Android and Server Side code, proposal and reference implementation
This project was started to address a hypothetical case one has volatile data on a remote machine that needs to be removed as fast and as discretely as possible. In such situations opening up a laptop and logging in via SSH, an SFTP/FTP browser etc may simply be too slow.
Rather, it would be more convenient to just long-press a single button on your phone that sends a network packet to the server, triggering a script that proceeds to delete your data and/or back it up to another trusted server.
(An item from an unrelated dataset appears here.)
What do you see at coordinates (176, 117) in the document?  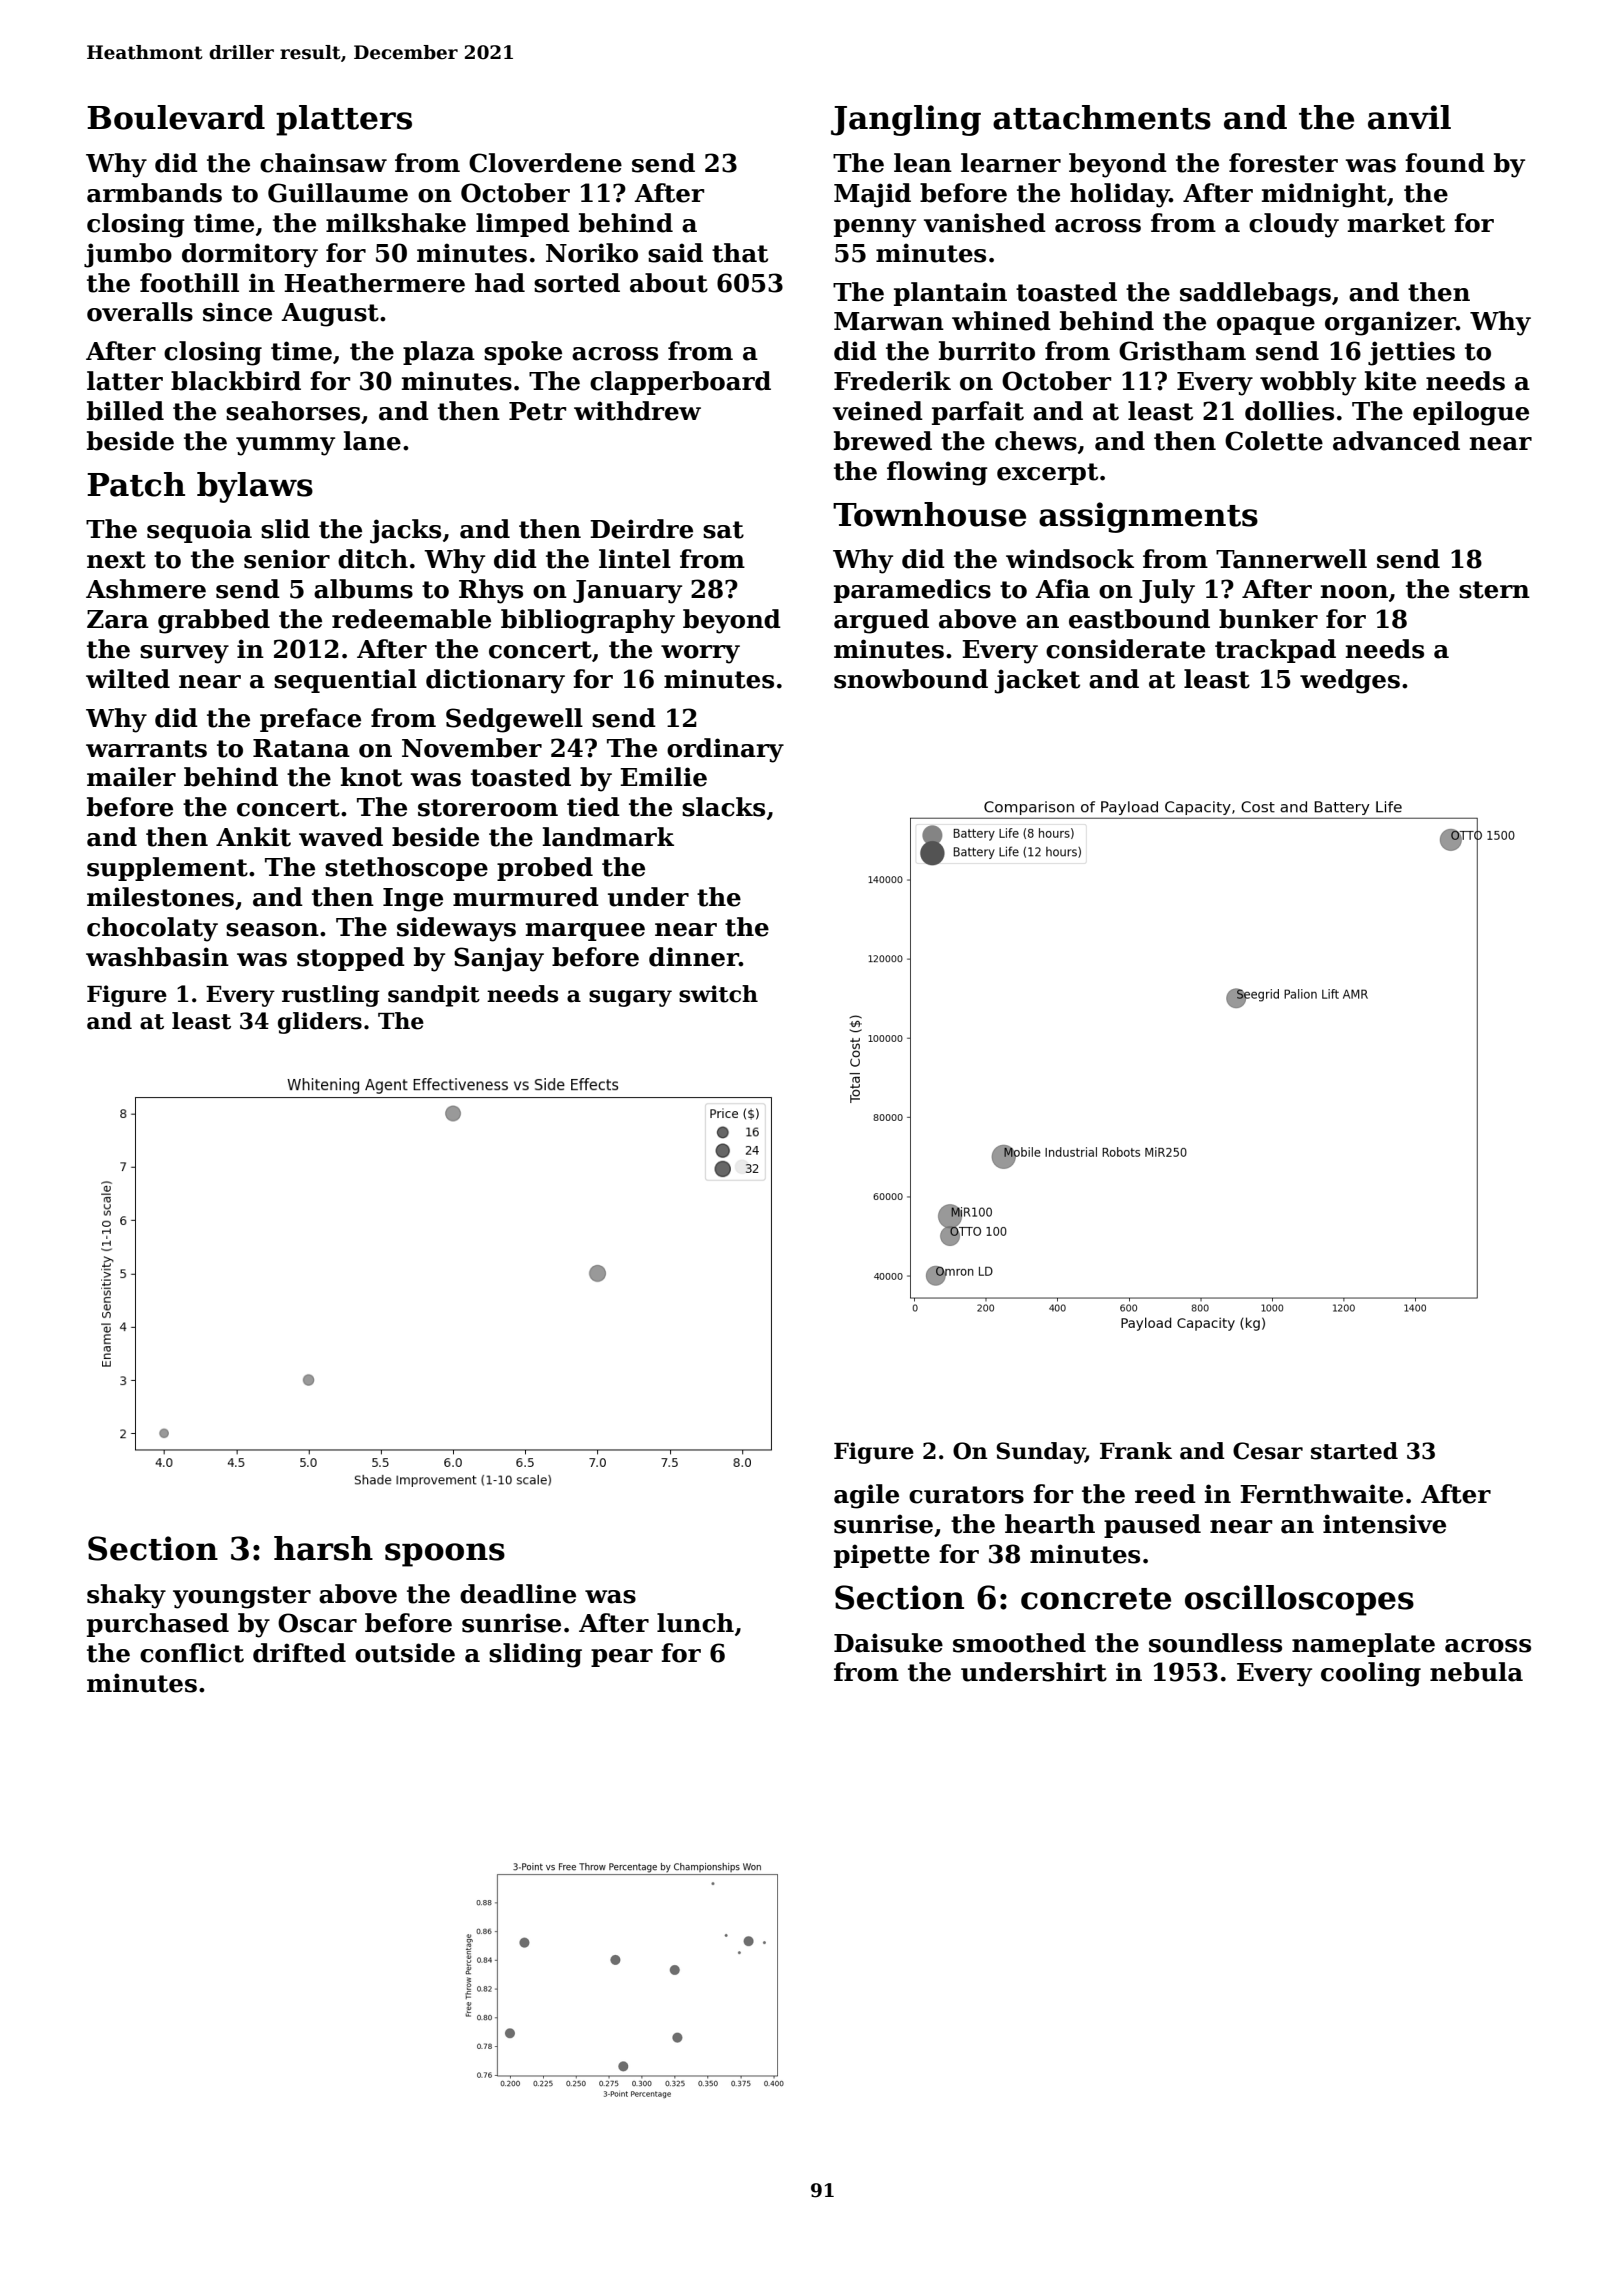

It is considered this functionality may be of use to journalists, activists and others believing that their data may be under threat of physical seizure and have only the phone in their pocket to do something about it.
Someone sniffing on the wire will indeed see a string, the ‘kill signature’, going out in the clear to the remote server at the given port. They will see no other information. If the packet is blocked, captured and sent by an opponent, they do the work for you. If it is simply blocked, your data sees another day.
Only a person with ssh access to the server can modify the kill signature, define target directories for deletion and set the port.
Typical desired actions may include:
- Back up data to remote server using scp and ssh-keys
- Delete directories
- Zero (destroy) partitions (requires ‘root’ option)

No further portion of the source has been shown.